━━ SUPPLIED MATERIAL ━━
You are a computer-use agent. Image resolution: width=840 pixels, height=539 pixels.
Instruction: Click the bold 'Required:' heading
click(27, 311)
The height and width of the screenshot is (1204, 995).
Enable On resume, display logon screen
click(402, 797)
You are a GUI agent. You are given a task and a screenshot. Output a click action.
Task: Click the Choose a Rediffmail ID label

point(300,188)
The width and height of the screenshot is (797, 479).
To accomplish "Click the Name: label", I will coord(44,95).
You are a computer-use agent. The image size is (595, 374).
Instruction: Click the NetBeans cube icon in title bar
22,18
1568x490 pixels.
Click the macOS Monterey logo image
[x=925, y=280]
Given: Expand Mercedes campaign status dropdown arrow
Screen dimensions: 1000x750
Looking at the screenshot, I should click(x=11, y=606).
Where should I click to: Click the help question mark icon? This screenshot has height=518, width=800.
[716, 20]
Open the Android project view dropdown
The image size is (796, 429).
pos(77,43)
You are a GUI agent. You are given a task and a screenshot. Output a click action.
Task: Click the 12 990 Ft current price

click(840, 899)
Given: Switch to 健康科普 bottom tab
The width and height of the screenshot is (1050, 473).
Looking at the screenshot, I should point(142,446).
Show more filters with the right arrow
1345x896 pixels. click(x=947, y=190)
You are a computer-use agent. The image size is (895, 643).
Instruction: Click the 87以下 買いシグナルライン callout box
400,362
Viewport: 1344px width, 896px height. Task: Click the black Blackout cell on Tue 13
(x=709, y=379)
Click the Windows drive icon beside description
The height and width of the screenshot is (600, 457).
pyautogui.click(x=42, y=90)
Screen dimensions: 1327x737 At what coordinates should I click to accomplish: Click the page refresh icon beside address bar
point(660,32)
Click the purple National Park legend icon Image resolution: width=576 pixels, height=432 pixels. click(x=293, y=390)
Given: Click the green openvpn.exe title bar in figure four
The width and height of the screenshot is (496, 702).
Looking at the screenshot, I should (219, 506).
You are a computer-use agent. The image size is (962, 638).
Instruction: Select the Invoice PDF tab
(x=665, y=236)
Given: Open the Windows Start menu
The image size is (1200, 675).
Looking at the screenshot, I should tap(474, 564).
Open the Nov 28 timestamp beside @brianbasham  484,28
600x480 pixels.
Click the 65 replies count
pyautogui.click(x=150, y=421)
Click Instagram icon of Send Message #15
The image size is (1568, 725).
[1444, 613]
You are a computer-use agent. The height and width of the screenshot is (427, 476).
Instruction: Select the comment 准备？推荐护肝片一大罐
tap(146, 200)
━━━
# [PROBLEM DESCRIPTION]
Copy out the material in its entirety. Keep it exact.

# [SOLUTION TO THE PROBLEM]
You are a computer-use agent. Image resolution: width=840 pixels, height=539 pixels.
Instruction: Click the bold 'Required:' heading
click(27, 311)
The height and width of the screenshot is (1204, 995).
Enable On resume, display logon screen
click(402, 797)
You are a GUI agent. You are given a task and a screenshot. Output a click action.
Task: Click the Choose a Rediffmail ID label

point(300,188)
The width and height of the screenshot is (797, 479).
To accomplish "Click the Name: label", I will coord(44,95).
You are a computer-use agent. The image size is (595, 374).
Instruction: Click the NetBeans cube icon in title bar
22,18
1568x490 pixels.
Click the macOS Monterey logo image
[x=925, y=280]
Given: Expand Mercedes campaign status dropdown arrow
Screen dimensions: 1000x750
Looking at the screenshot, I should click(x=11, y=606).
Where should I click to: Click the help question mark icon? This screenshot has height=518, width=800.
[716, 20]
Open the Android project view dropdown
The image size is (796, 429).
pos(77,43)
You are a GUI agent. You are given a task and a screenshot. Output a click action.
Task: Click the 12 990 Ft current price

click(840, 899)
Given: Switch to 健康科普 bottom tab
The width and height of the screenshot is (1050, 473).
Looking at the screenshot, I should point(142,446).
Show more filters with the right arrow
1345x896 pixels. click(x=947, y=190)
You are a computer-use agent. The image size is (895, 643).
Instruction: Click the 87以下 買いシグナルライン callout box
400,362
Viewport: 1344px width, 896px height. Task: Click the black Blackout cell on Tue 13
(x=709, y=379)
Click the Windows drive icon beside description
The height and width of the screenshot is (600, 457).
pyautogui.click(x=42, y=90)
Screen dimensions: 1327x737 At what coordinates should I click to accomplish: Click the page refresh icon beside address bar
point(660,32)
Click the purple National Park legend icon Image resolution: width=576 pixels, height=432 pixels. click(x=293, y=390)
Given: Click the green openvpn.exe title bar in figure four
The width and height of the screenshot is (496, 702).
Looking at the screenshot, I should (219, 506).
You are a computer-use agent. The image size is (962, 638).
Instruction: Select the Invoice PDF tab
(x=665, y=236)
Given: Open the Windows Start menu
The image size is (1200, 675).
Looking at the screenshot, I should tap(474, 564).
Open the Nov 28 timestamp beside @brianbasham  484,28
600x480 pixels.
Click the 65 replies count
pyautogui.click(x=150, y=421)
Click Instagram icon of Send Message #15
The image size is (1568, 725).
[1444, 613]
You are a computer-use agent. The height and width of the screenshot is (427, 476).
Instruction: Select the comment 准备？推荐护肝片一大罐
tap(146, 200)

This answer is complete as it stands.